Chronique d’un quartier de Rio providentiellement nommé la cidade de Deus, " La cité de Dieu " est en même temps un polar qui élucide la montée en puissance de la violence. La cité de Dieu, ce sont des centaines de jeunes durs qui chapardent, se heurtent à la police et font grimper les enchères de la délinquance. La favela s’arme, fait l’épreuve de la drogue, des gangs organisés et de l’éclatement de ses structures. Mille visages, mille portraits concourent à la compréhension de l’édifice monstrueux qui se met en place depuis les années 1960. Pour soutenir la chronique de ce microcosme, Fernando Meirelles s’appuie sur un scénario foisonnant, certes, mais à l’architecture parfaite. Chaque détail trouve sa place, et la masse romanesque impose peu à peu sa puissance.
Fusée, le narrateur, vit dans la favela. Il observe le destin de ceux qui, au même âge que lui, choisissent la voie de la criminalité, suivant le chemin tracé par Tignasse et son gang. Petit Dè deviendra ainsi un vrai caïd, Béné voudra quitter le business, Manu tombeur y entrera par soif de vengeance. Un habile travail de flash-back permet au narrateur de dresser la généalogie de toutes ces vies, enchâssées les unes dans les autres. Et le récit se gonfle ainsi d’anecdotes, d’aventures et de crimes, pour parvenir jusqu’aux années 1980.
Trois décennies et des dizaines de personnages n’embrouillent pas le spectateur, tant Fernando Meirelles maîtrise son film. Le réalisateur joue avec la narration, entremêle voix off et effets-strombo, multiplie les flash-back, et s’amuse avec les styles cinématographiques : classique et coloré pour les années 60, funky et psychédélique pour les années 1970, monochrome et haletant pour la dernière décennie, celle du sang et de l’héroïne.
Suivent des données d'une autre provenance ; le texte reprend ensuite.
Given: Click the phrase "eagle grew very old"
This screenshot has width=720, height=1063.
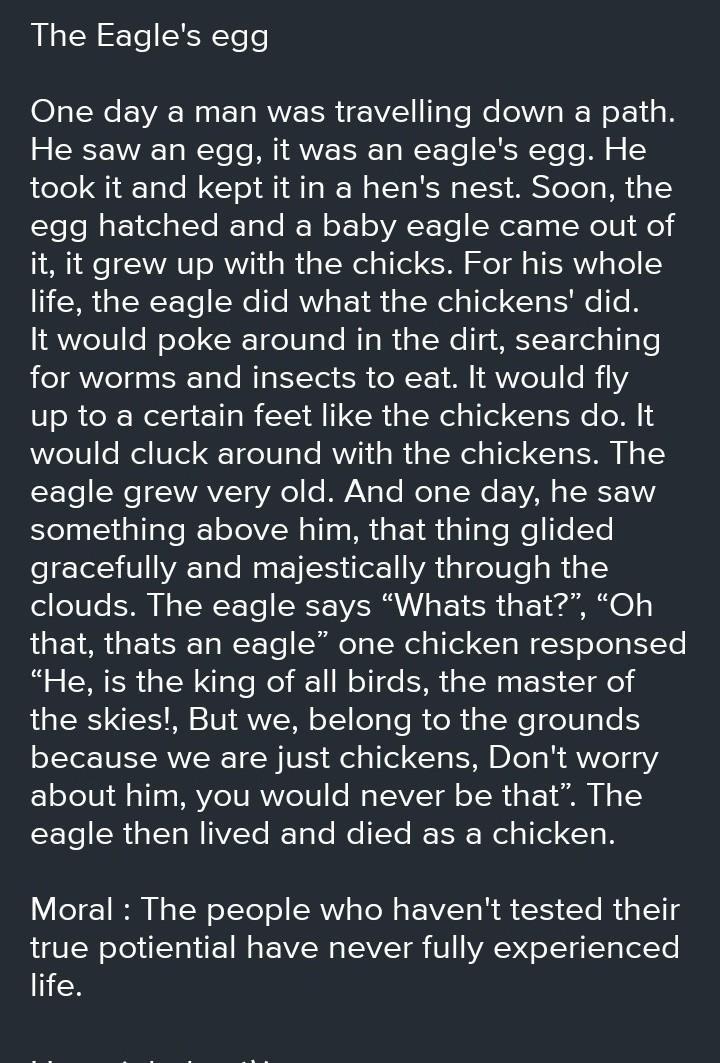Looking at the screenshot, I should click(182, 492).
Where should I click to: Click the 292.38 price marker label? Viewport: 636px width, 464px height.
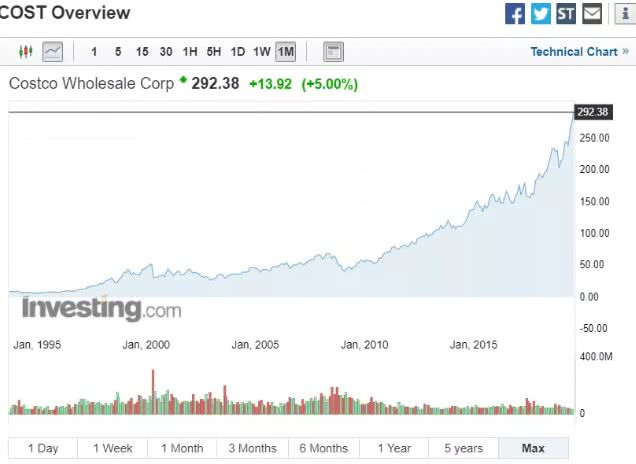point(593,112)
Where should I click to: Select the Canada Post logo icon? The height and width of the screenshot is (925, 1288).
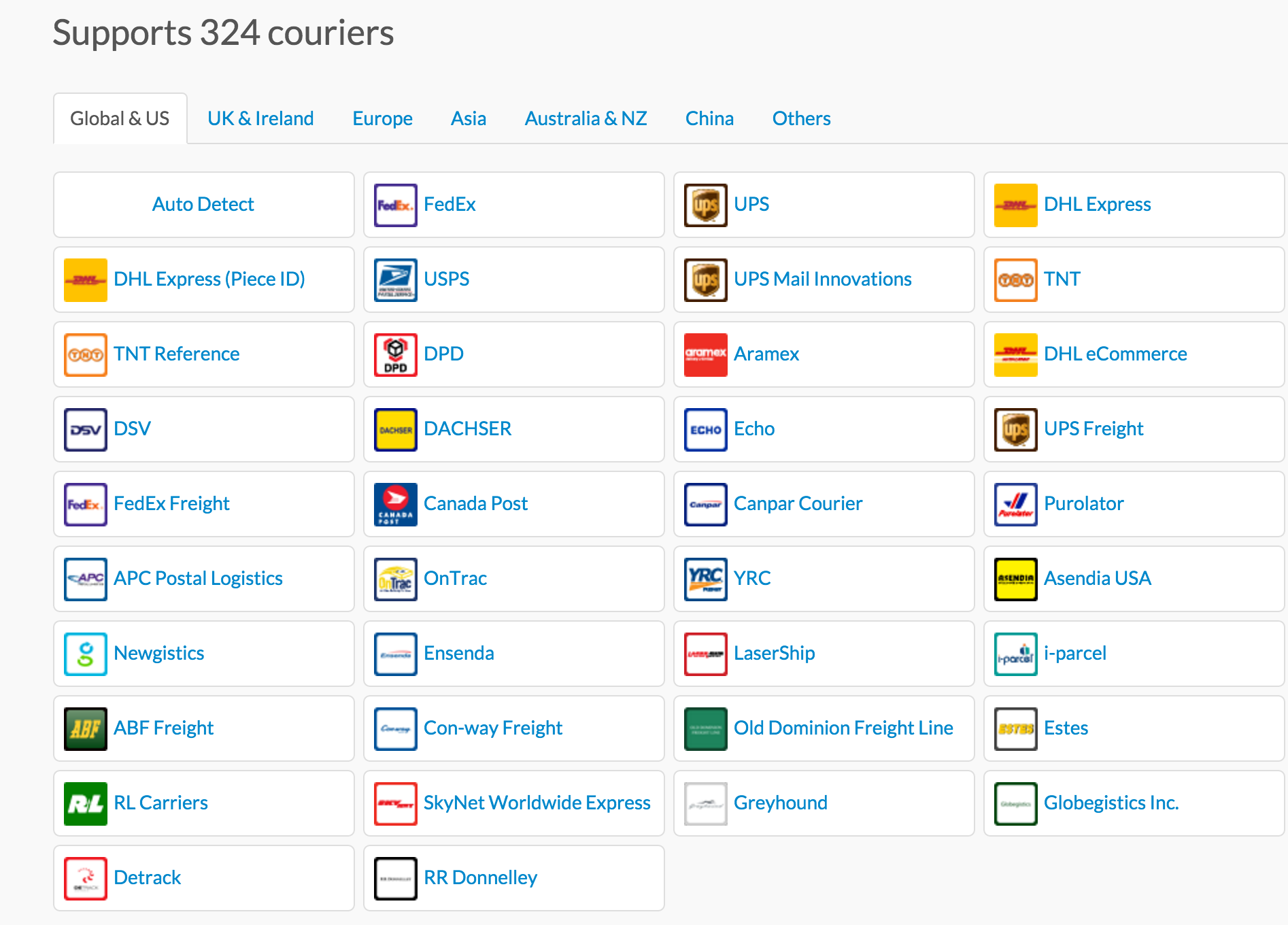point(395,504)
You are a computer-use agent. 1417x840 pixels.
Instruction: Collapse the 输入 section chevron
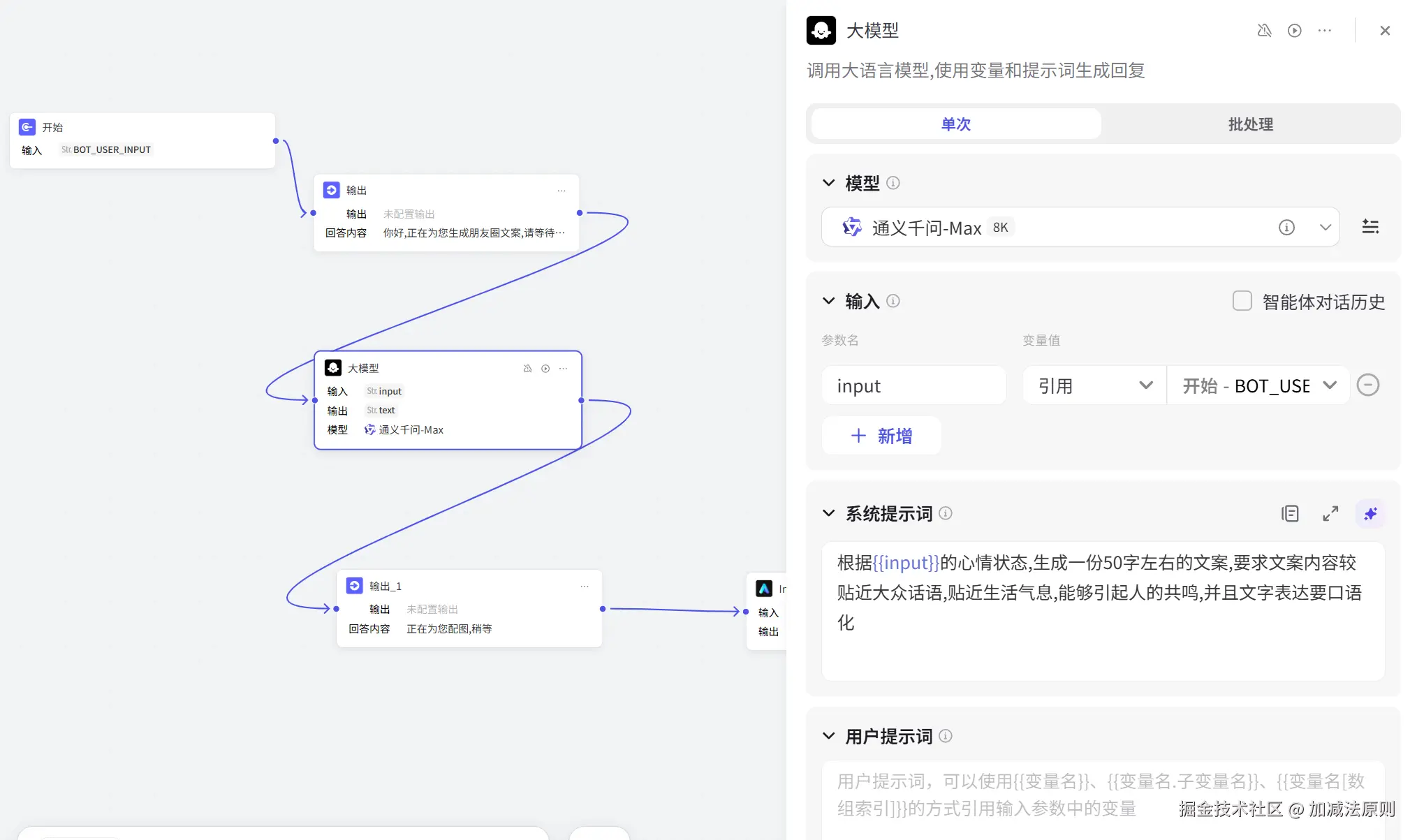[828, 301]
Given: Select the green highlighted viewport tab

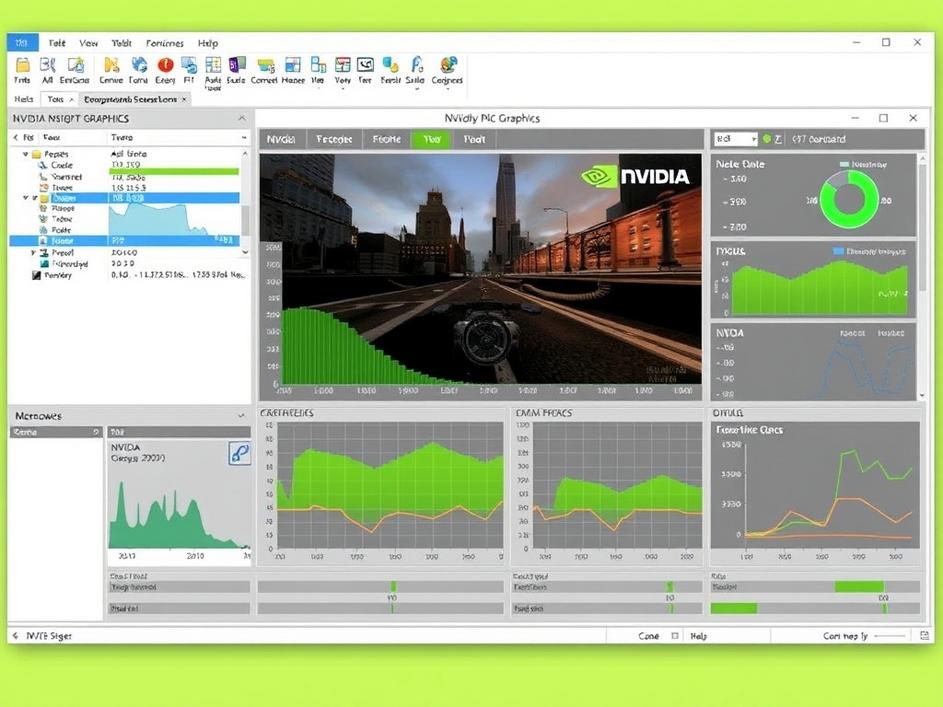Looking at the screenshot, I should (431, 140).
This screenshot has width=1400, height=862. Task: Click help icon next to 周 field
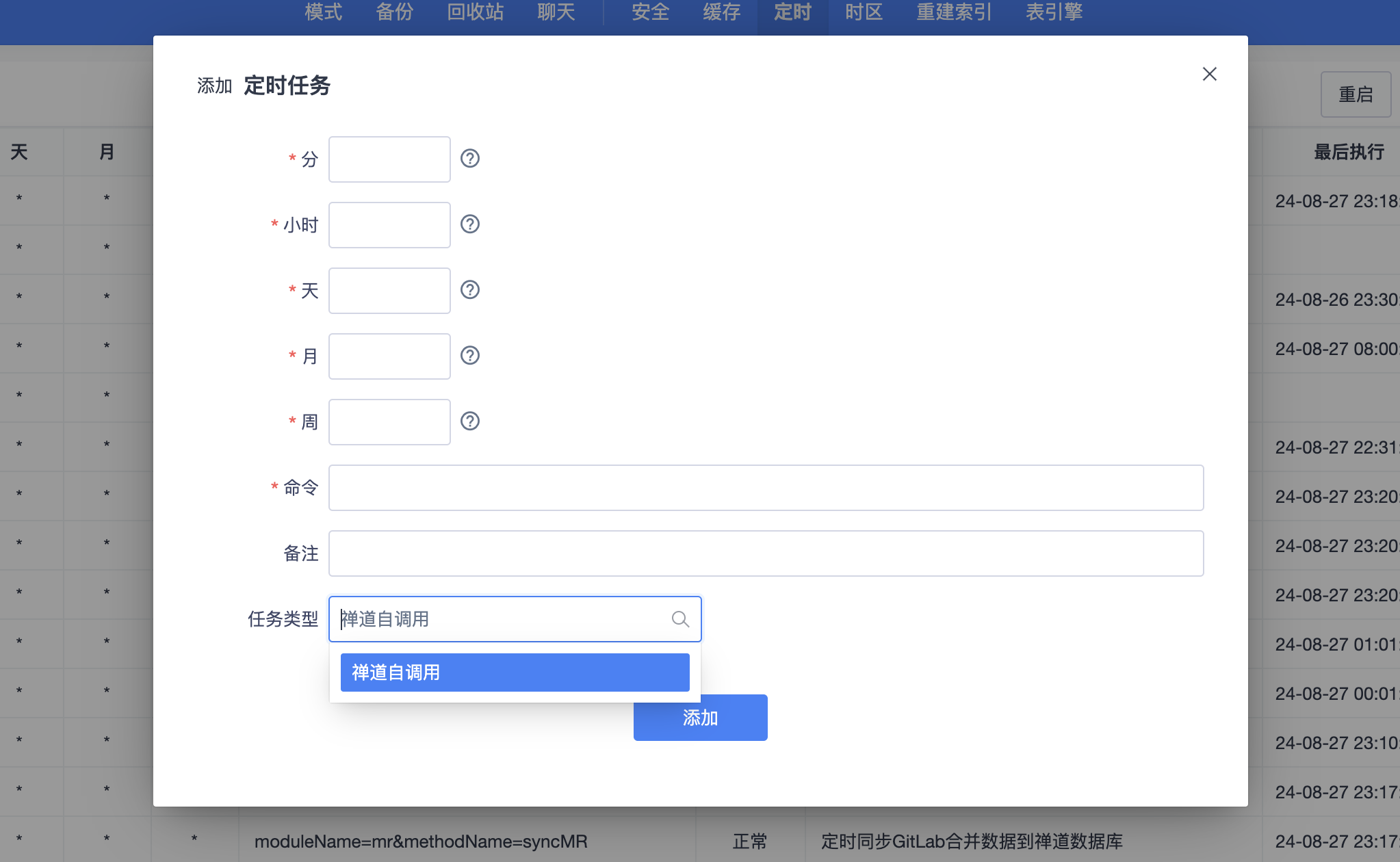point(469,421)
L’occasion de souligner l’excellent travail du directeur de la photographie, César Charlone.
L’inévitable violence de l’histoire n’est jamais traitée avec complaisance. Elle est soutenue par des visuels imaginatifs et par l’ingénieuse utilisation du personnage de Fusée, trop idéaliste pour se laisser tromper par le leurre de l’argent facile. Même s’il s’essaye à la maxime "l’honnêteté ne paye pas", ce garçon aime trop les hommes pour les flouer. Et c’est grâce à lui que le récit peut s’offrir des clins d’oeil chaleureux sur la vie dans la favela, ses habitudes et ses paradoxes.
Le récit de la saga criminelle vient dénoncer un cercle vicieux dont les jeunes des communautés marginales d’Amérique latine sont à la fois les victimes et les acteurs. Mais dont il est aussi possible de sortir. Cette "rédemption" sonne peut-être comme une facilité : elle justifie pourtant pleinement les vertus de cette fiction.